To sense its environment, B. burgdorferi harbors the genes encoding only two two-component regulatory systems: Hk1-Rrp1 which control the secondary messenger, cyclic-di-GMP; and Hk2-Rrp2 which, through this RpoN-specific response regulator, controls the transcription of RpoS (Samuels, 2011). Unlike more canonical response regulators, Rrp2 lacks a trans-membrane domain and cannot interact directly with extracellular ligands (Yang et al., 2003). How Rrp2 senses environmental signals and translates those into appropriate changes in gene expression remains to be elucidated. Our data demonstrated that a decrease in pHi promoted the transcription of RpoN- and RpoS-dependent genes, indicating that the Rrp2–RpoN–RpoS signaling cascade was activated under these conditions (Xu et al., 2010; Richards et al., 2015). Additionally, when we neutralized the acidification of the cytoplasm, we prevented the activation of the Rrp2–RpoN–RpoS cascade (Figures 4A–C). Changes in intracellular pH can affect multiple cellular functions simultaneously, including enzyme function and disruption of the PMF. In B. burgdorferi, with few proton-pumping transporters and lacking respiratory enzymes, the pHi and the PMF are inextricably linked. Therefore, a weak acid mediated decrease in pHi or disruption of the PMF, could be an intracellular signal that reflects changes in the extracellular environment. Moreover, a decrease in pHi or disruption of the PMF likely results in a decrease in the intracellular concentration of ATP as the vacuolar ATPase hydrolyzes ATP to export protons to maintain the PMF and restore pH homeostasis. This decrease in the intracellular energy pool could also be an activation signal for the Rrp2–RpoN–RpoS pathway. Currently, the vacuolar ATPase is thought to be the major contributor to generating the PMF (Radolf and Samuels, 2010), making it difficult to separate the PMF from the vacuolar ATPase activity in B. burgdorferi. Further mechanistic studies to determine the function of Rrp2 should help elucidate how perturbations to pH homeostasis activate this pathway.

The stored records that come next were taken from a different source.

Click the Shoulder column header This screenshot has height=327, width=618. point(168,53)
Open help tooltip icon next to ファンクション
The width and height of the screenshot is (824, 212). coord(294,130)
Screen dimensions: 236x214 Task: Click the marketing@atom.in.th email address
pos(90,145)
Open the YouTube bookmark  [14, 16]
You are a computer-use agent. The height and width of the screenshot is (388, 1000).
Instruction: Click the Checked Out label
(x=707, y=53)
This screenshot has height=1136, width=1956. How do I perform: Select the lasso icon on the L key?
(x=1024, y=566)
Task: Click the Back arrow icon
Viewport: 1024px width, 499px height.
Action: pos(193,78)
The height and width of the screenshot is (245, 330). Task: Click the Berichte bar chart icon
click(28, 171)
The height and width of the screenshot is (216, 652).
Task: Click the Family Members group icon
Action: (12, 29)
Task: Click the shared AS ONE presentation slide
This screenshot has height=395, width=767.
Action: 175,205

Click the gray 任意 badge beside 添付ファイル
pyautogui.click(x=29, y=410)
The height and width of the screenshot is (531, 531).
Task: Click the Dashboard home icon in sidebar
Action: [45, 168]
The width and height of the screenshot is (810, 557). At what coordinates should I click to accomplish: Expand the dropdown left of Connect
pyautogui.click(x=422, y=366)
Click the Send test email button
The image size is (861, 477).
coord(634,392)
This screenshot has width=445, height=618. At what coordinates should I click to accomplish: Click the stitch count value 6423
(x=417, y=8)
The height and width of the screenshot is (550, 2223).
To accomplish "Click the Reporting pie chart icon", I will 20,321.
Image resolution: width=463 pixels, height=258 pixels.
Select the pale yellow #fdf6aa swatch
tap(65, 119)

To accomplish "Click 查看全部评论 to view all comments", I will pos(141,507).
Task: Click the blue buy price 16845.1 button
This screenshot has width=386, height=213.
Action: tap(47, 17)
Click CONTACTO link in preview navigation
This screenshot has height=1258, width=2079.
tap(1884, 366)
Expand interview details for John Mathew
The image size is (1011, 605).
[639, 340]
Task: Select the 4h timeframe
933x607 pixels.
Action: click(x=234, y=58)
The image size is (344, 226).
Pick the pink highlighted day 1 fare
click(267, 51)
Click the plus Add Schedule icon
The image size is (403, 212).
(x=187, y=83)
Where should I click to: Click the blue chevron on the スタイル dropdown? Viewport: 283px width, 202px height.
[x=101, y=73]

Whether membrane-permeable acids found in the I. scapularis midgut help promote the transmission of B. burgdorferi by triggering the expression of virulence factors is unresolved, however, seems unlikely. The monocarboxylic acids acetate and lactate were detected at significant levels late in the feeding cycle, well after the expression of key virulence factors and the initiation of transmission have begun (Schwan and Piesman, 2000). It is more likely that membrane-permeable acids elicit an acid stress response in B. burgdorferi to protect spirochetes from multiple stressors found in the tick midgut (e.g., RNS and ROS) and promote long-term survival. The conditions found in the I. scapularis midgut, both physiological and biochemical, during and following blood feeding, are likely critical to pathogen transmission and long-term survival.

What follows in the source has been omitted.